Drone : nom donné à un aéronef sans pilote, commandé à distance, avec à son bord une charge destinée à des missions de surveillance, de renseignement, de transport et – de plus en plus – de combat. Moins cher et plus simple à mettre en œuvre qu’un avion, cet aéronef capable de voler plusieurs dizaines d’heures est devenu, avec la progression des technologies informatiques, l’un des moyens les plus usités pour détruire une cible.
L’histoire d’abord : sous des ballons sans pilote munis de bombes à retardement, Venise est en 1849 la première ville à essuyer des explosions à distance. Soixante-dix ans plus tard, en 1916, aux États-Unis, l’Aerial Target, littéralement « cible aérienne », montre les dégâts que peuvent occasionner ces engins volants. Pendant et après la Première Guerre mondiale, des avions sans pilote radiocommandés lancent leurs premières torpilles. Le premier drone français est conçu dès 1923, mais l’armée française n’en saisit pas les avantages. Dans les années 1930, tandis que les Allemands développent des bombes radioguidées antichars et antinavires, des avions-cibles autonomes sont expérimentés par le Royaume-Uni et les États-Unis…
Ces derniers les utilisent largement lors de la guerre de Corée et de celle du Vietnam ou encore, en 2009, au Pakistan. Aujourd’hui, la plus grande flotte de drones au monde est américaine. L’US Navy prévoit de leur consacrer un budget de 2 milliards de dollars d’ici à 2015 et de 7 milliards en 2020.
L’administration Obama est très critiquée pour l’usage massif de ces drones en vue de tuer de prétendus terroristes d’Al-Qaïda. Un article du New York Times datant de juin 2012 raconte comment chaque semaine le président choisit, sur une carte et photos à l’appui, le prochain individu à abattre. Des « assassinats téléguidés », dénonce le journal. La critique est d’autant plus acerbe que les Américains sortent fatigués de plus de dix années de gouvernement Bush (père et fils), dont l’interventionnisme militaire a été aussi opaque que belliqueux. Les États-Unis, qui s’autoproclament juge et bourreau en s’octroyant la liberté de tuer du bout du doigt, risquent de pâtir à nouveau de leur image à l’étranger. Le spectre de l’anti-américanisme n’est pas loin…
L’exaspération des Américains s’est aggravée début février lorsque la télévision NBC a publié sur son site un livre blanc relatif à la « légalité des opérations létales dirigées contre un citoyen américain qui est un haut dirigeant opérationnel d’Al-Qaïda ou d’une force associée ». Cette publication a fait suite à l’élimination par un drone d’Anwar al-Aulaqi, un dirigeant d’Al-Qaïda et citoyen américain, en dehors des théâtres d’opération de l’armée américaine.

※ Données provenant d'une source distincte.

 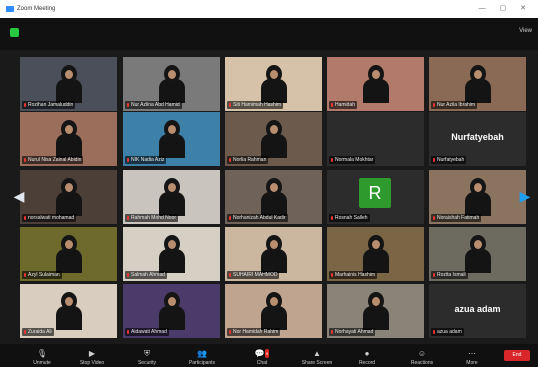 I want to click on prev-page-arrow-icon: ◀, so click(x=20, y=196).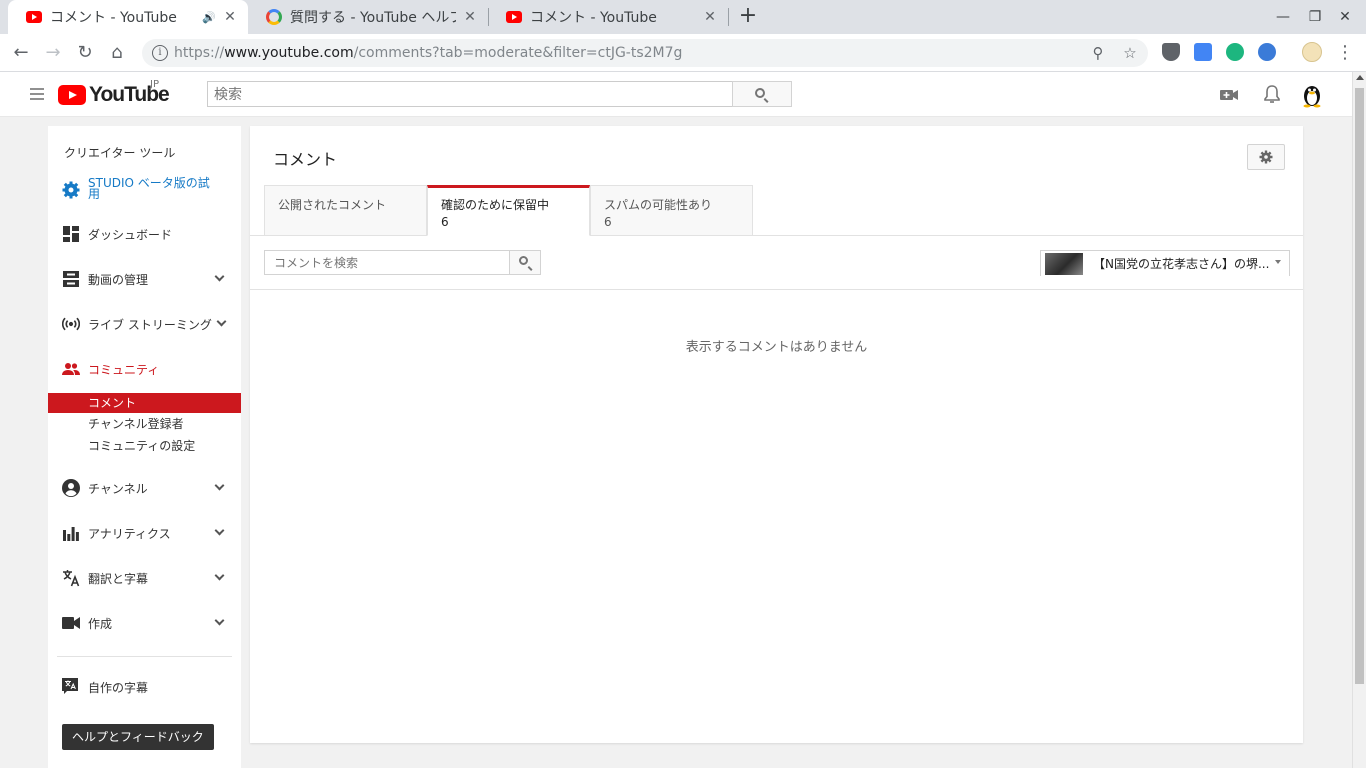  Describe the element at coordinates (154, 84) in the screenshot. I see `logo-region-label: JP` at that location.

Selon ce document, trois conditions devraient être requises pour que l’attaque soit légale : l’existence d’une menace « imminente », l’impossibilité de capturer l’individu et le respect du droit international humanitaire. Trois conditions qui restent vagues et auraient mérité un débat plus ouvert avec la population.

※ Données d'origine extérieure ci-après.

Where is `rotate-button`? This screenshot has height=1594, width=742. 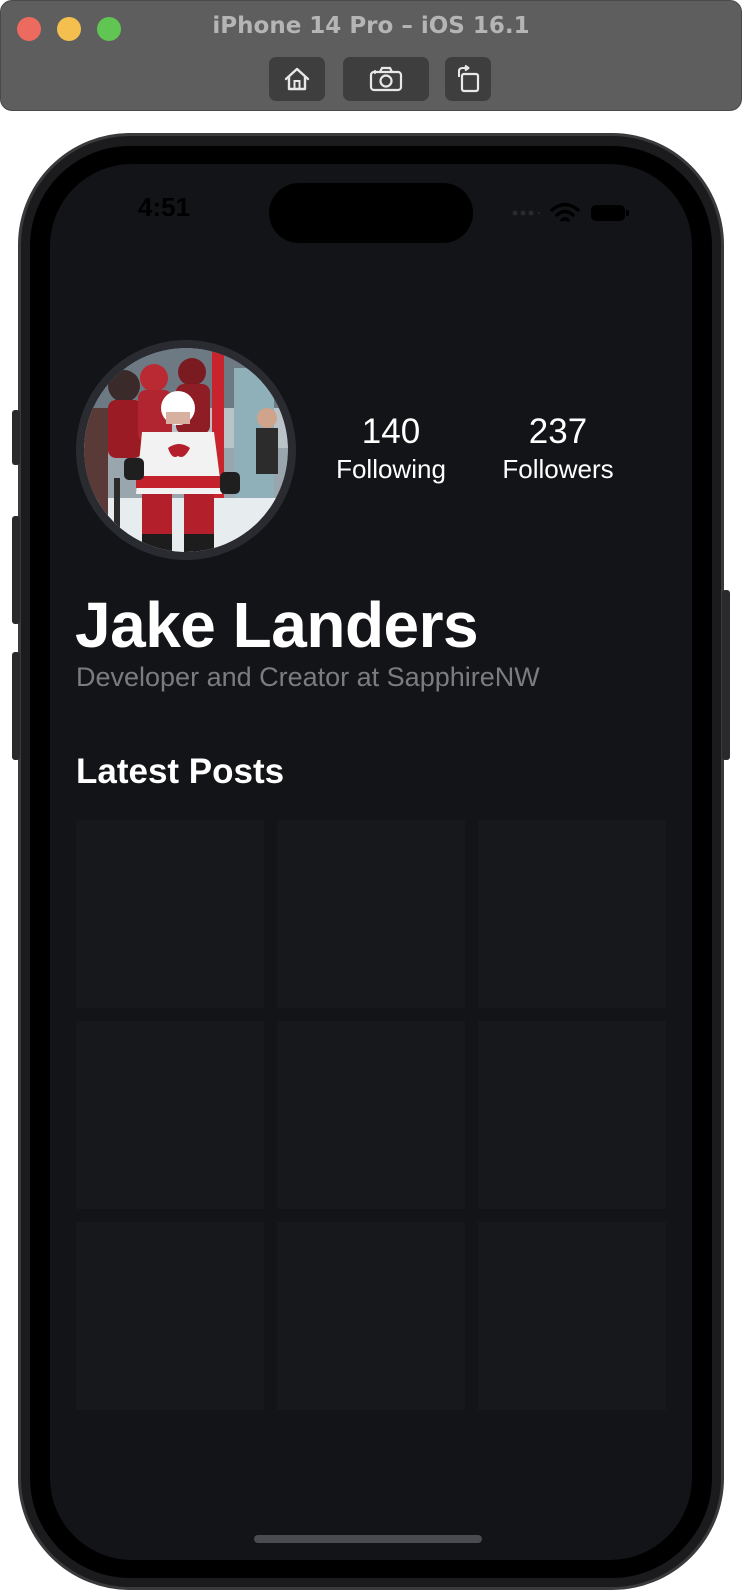 rotate-button is located at coordinates (468, 79).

La vérité sur ces meurtres ciblés dérange. Le début de l’audition de John Brennan devant la Commission des renseignements du Sénat en vue de sa nomination au poste de directeur de la CIA, telle que souhaitée par Obama, a été perturbée par des manifestants. Motif : l’actuel conseiller au contre-terrorisme à la Maison-Blanche a coordonné les listes de personnes à abattre par les drones…
La loi Foreign Intelligence Surveillance Act (Fisa) revient également sur la sellette. Entrée en vigueur sous George W. Bush, elle permet à des agences de renseignement comme la CIA et la NSA de surveiller sans autorisation judiciaire les communications (appels téléphoniques et courriers électroniques) de citoyens, américains ou non, soupçonnés de terrorisme. On verrait bien cette mesure étendue à l’élimination ciblée – par des drones – desdits citoyens. Selon plusieurs experts en terrorisme, une telle décision serait soumise à des obstacles constitutionnels, politiques et pratiques majeurs. Il reste indéniable que, avec la fragmentation d’Al-Qaïda en plusieurs groupuscules difficilement localisables, un contrôle des actions du contre-terrorisme doit être mis en œuvre.
Les drones tuent un grand nombre de personnes innocentes. Certes, avant ces appareils, les victimes collatérales étaient bien plus nombreuses – Dresde, Hiroshima, Nagasaki en ont fait les tragiques expériences. Mais si une guerre n’est jamais propre, elle est encore moins un jeu, fût-elle contre le terrorisme.